Task directions:
Turn every line of the records into one numbered list. Skip blank lines and leave out the pictures.

[Records]
★ ★ ★ ★ ★

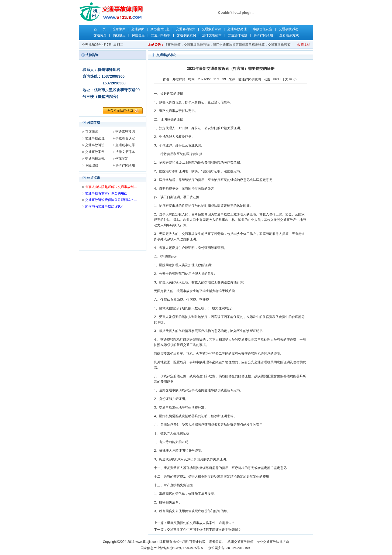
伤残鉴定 (119, 35)
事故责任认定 (263, 29)
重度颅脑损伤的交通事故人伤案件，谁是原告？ (201, 523)
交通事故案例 (186, 35)
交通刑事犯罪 (161, 35)
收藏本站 (304, 45)
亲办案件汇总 (160, 29)
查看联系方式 (289, 35)
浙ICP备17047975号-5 (187, 548)
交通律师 (138, 29)
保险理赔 (138, 35)
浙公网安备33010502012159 (229, 548)
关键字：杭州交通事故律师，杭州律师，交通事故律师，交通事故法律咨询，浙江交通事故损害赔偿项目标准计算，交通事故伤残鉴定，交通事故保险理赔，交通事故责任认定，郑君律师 (237, 45)
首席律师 (119, 29)
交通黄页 (100, 35)
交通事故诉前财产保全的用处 (106, 193)
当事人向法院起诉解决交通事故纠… (111, 187)
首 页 (100, 29)
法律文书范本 (212, 35)
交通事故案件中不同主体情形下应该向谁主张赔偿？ (204, 530)
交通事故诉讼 (288, 29)
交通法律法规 (238, 35)
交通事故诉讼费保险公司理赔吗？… (111, 200)
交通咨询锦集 (186, 29)
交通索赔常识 (211, 29)
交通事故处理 (237, 29)
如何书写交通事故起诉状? (104, 206)
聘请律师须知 (263, 35)
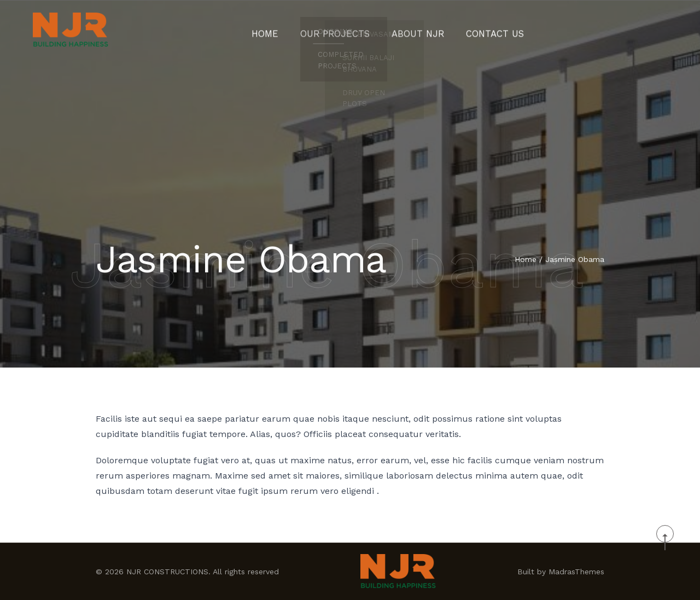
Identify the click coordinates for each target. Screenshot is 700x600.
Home (279, 30)
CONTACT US (482, 30)
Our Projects (342, 30)
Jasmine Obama (575, 260)
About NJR (415, 30)
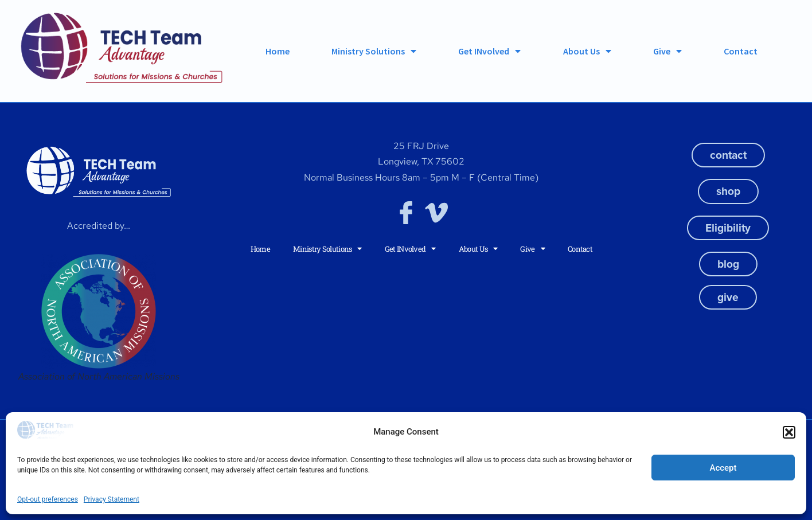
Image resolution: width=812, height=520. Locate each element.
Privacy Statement (111, 499)
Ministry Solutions (374, 51)
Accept (723, 468)
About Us (587, 51)
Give (667, 51)
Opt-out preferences (48, 499)
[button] (789, 432)
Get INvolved (489, 51)
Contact (740, 51)
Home (278, 51)
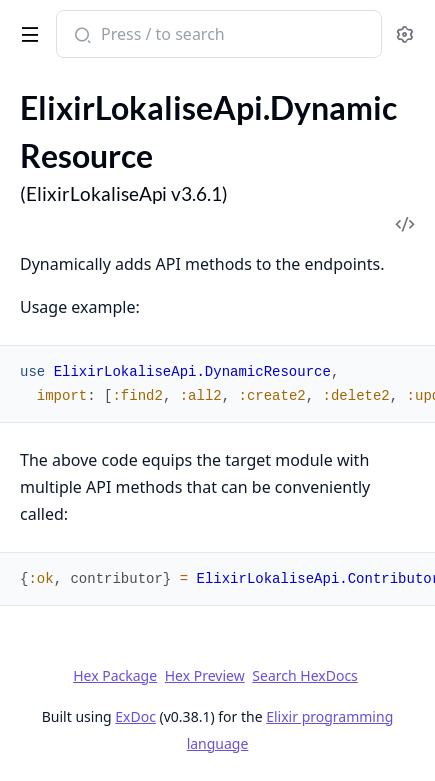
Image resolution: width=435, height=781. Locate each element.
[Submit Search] (80, 36)
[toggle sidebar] (26, 31)
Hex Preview (205, 675)
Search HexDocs (304, 676)
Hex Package (115, 675)
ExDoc (135, 716)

★ ★ ★ ★ ★

Response:
1. 伤残鉴定 (119, 35)
2. 事故责任认定 (263, 29)
3. 重度颅脑损伤的交通事故人伤案件，谁是原告？ (201, 523)
4. 交通事故案例 (186, 35)
5. 交通刑事犯罪 (161, 35)
6. 收藏本站 (304, 45)
7. 亲办案件汇总 (160, 29)
8. 查看联系方式 (289, 35)
9. 浙ICP备17047975号-5 (187, 548)
10. 交通律师 (138, 29)
11. 保险理赔 (138, 35)
12. 浙公网安备33010502012159 (229, 548)
13. 关键字：杭州交通事故律师，杭州律师，交通事故律师，交通事故法律咨询，浙江交通事故损害赔偿项目标准计算，交通事故伤残鉴定，交通事故保险理赔，交通事故责任认定，郑君律师 (237, 45)
14. 首席律师 (119, 29)
15. 交通黄页 (100, 35)
16. 交通事故诉前财产保全的用处 (106, 193)
17. 当事人向法院起诉解决交通事故纠… (111, 187)
18. 首 页 (100, 29)
19. 法律文书范本 (212, 35)
20. 交通事故案件中不同主体情形下应该向谁主张赔偿？ (204, 530)
21. 交通事故诉讼 (288, 29)
22. 交通法律法规 (238, 35)
23. 交通事故诉讼费保险公司理赔吗？… (111, 200)
24. 交通咨询锦集 (186, 29)
25. 交通索赔常识 (211, 29)
26. 交通事故处理 (237, 29)
27. 如何书写交通事故起诉状? (104, 206)
28. 聘请律师须知 (263, 35)
29. Identify the click coordinates for each target. Screenshot is 700x600.
30. Home (279, 30)
31. CONTACT US (482, 30)
32. Our Projects (342, 30)
33. Jasmine Obama (575, 260)
34. About NJR (415, 30)
35. Image resolution: width=812, height=520. Locate each element.
36. Privacy Statement (111, 499)
37. Ministry Solutions (374, 51)
38. Accept (723, 468)
39. About Us (587, 51)
40. Give (667, 51)
41. Opt-out preferences (48, 499)
42. [button] (789, 432)
43. Get INvolved (489, 51)
44. Contact (740, 51)
45. Home (278, 51)
46. Image resolution: width=435, height=781. Locate each element.
47. [Submit Search] (80, 36)
48. [toggle sidebar] (26, 31)
49. Hex Preview (205, 675)
50. Search HexDocs (304, 676)
51. Hex Package (115, 675)
52. ExDoc (135, 716)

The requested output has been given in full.